Question

The drift speed in a copper wire is $7\times {10}^{-5}\frac{m}{s}$for a typical electron current. Calculate the magnitude of the electric field inside the copper wire. The mobility of mobile electrons in copper is $4.5\times {10}^{-3}\left(\frac{m}{s}\right)/\left(\frac{N}{C}\right)$. (Note that though the electric field in the wire is very small, it is adequate to push a sizable electron current through the copper wire.)

Short answer

The magnitude of the electric field inside the copper wire is $1.556\times {10}^{-8}\frac{N}{C}$.

Step-by-step solution

Given information

The drift speed of electron current in a copper wire is,$v_d=7\times {10}^{-5}\frac{m}{s}$.

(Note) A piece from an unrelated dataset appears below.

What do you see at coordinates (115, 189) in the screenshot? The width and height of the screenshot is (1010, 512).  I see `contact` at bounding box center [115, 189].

The mobility of mobile electrons in copper is, $Mobility=4.5\times {10}^{-3}\frac{\left({\displaystyle \frac{m}{s}}\right)}{\left({\displaystyle \frac{N}{C}}\right)}$.

Determine the Drift speed of electrons

Consider a current is supplied to a conducting material then the current travels in form of free electrons. The speed of free electrons inside a conducting material is described as the drift speed of electrons.

The drift speed of the electrons inside a conducting material relies upon the mobility of the free electrons and the electric field in the conducting material

Determine the magnitude of the electric field

The formula for the mobility of mobile electrons in copper is as follows:

$$\begin{gathered} Mobility=\frac{v_d}{E} \\ E=\frac{v_d}{Mobility} \end{gathered}$$

Substitute the values and solve as:

$$\begin{gathered} E=\frac{7\times {10}^{-5}{\displaystyle \frac{m}{s}}}{4.5\times {10}^{-3}{\displaystyle \frac{\left({\displaystyle \frac{m}{s}}\right)}{\left({\displaystyle \frac{N}{C}}\right)}}} \\ E=1.556\times {10}^{-8}\frac{N}{C} \end{gathered}$$

Hence, the magnitude of the electric field inside the copper wire is$1.556\times {10}^{-8}\frac{N}{C}$$1.556\times {10}^{-8}\frac{N}{C}$.